Pfsense+, tokens vs nic changes, broken registration
-
use case: home lab
I'm in the process of planning to migrate from sophos UTM to pf.
I need some clarification on how the NDI number is tied to tokens to hardware.
It's my understanding part of the hardware hash includes the nic(s) mac address(es).
For example, pfsense instance (vm), has 2 nics in vfio (passthrough). Token applied and instance registered, software upgraded to pf+ 23.01.
What happens when a third nic is added (vfio or virtual)? Will the registration break?
What is the best way to strategize adding new nics so as to avoid breaking the registration?
Based on reading other posts, a ticket can be created to fix the existing registration or a new free token applied. Is one method preferred over the other?
-
@gpz1100 said in Pfsense+, tokens vs nic changes, broken registration:
I need some clarification on how the NDI number is tied to tokens to hardware.

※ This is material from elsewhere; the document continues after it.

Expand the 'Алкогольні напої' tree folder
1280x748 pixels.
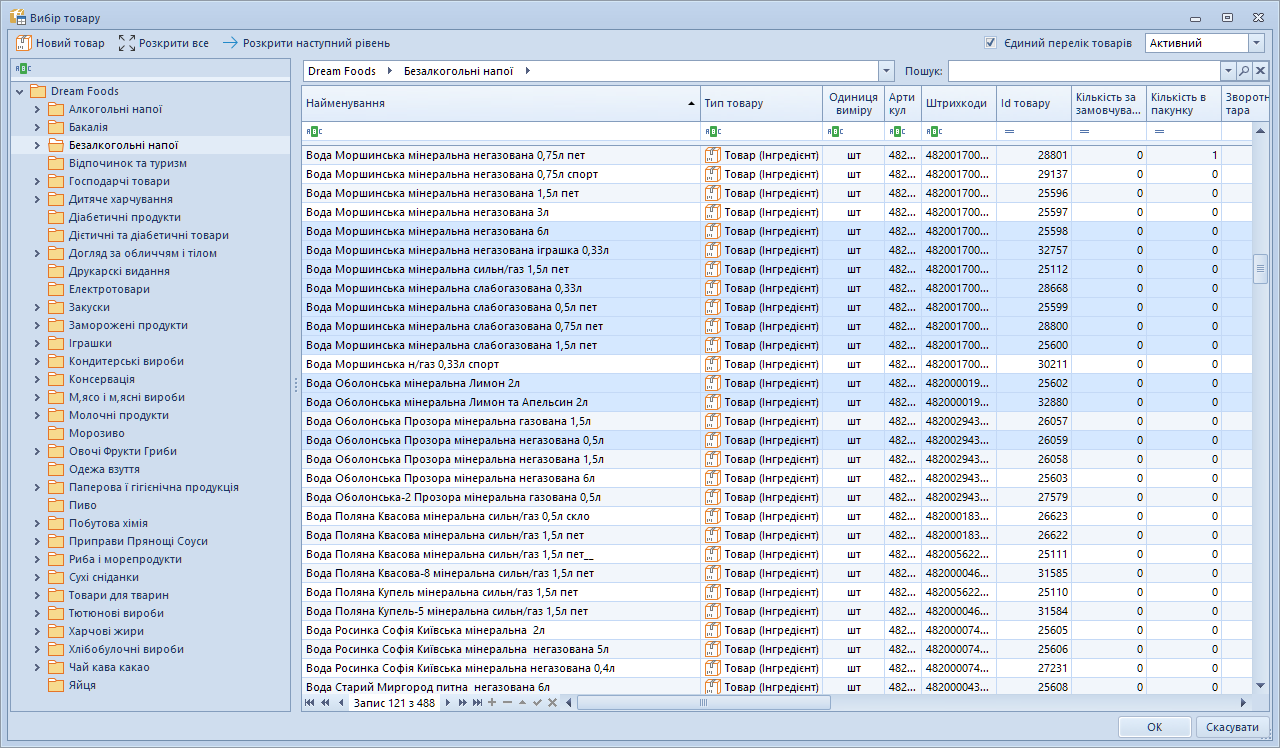point(37,109)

The token is one-time use and is converted into a pfSense Plus license/record for your NDI.
It is based on all the NICs in your system at the time of application. If you have 2.5GbE NICs that are not recognized your NDI will change after installing pfSense Plus.

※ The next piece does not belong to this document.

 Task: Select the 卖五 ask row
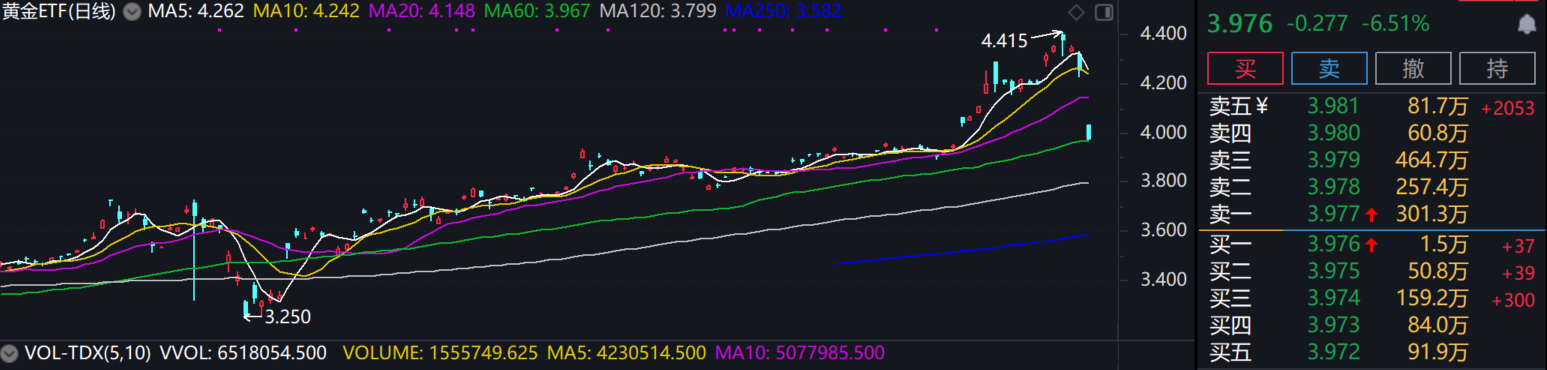point(1371,107)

Best solution to not breaking the NDI is not changing your NICs. If you're on VM take plenty of snapshots so you can roll back. If you have to crush your install and start over use the same VM instance and don't make a new one. If you can make your MACs static, do that.
If you have Intel 226 NICs and you do the upgrade you have two options:
-
Open a ticket and explain your situation and include your original NDI, the new NDI, your Shopify Order number and we'll migrate. Please also include a screenshot of your System Information widget on your pfSense GUI Dashboard in your ticket.
-
If your original one-year license is expired get a new token.
If you subscribe to TAC Pro or TAC Enterprise as well just do step one and open a ticket explaining your situation.
Ryan
Repeat, after me: MESH IS THE DEVIL! MESH IS THE DEVIL!
Requesting firmware for your Netgate device? https://go.netgate.com
Switching: Mikrotik, Netgear, Extreme
Wireless: Aruba, Ubiquiti -
-
@rcoleman-netgate
Thank you for the quick response.Is the NDI tied to the physical nic mac or virtual (spoofed)? To get the wan operational its mac has to be spoofed.
-
@gpz1100 said in Pfsense+, tokens vs nic changes, broken registration:
Is the NDI tied to the physical nic mac or virtual (spoofed)? To get the wan operational its mac has to be spoofed.
The MAC as it is presented to the core OS. Internal spoofing in pfSense is not taken into account.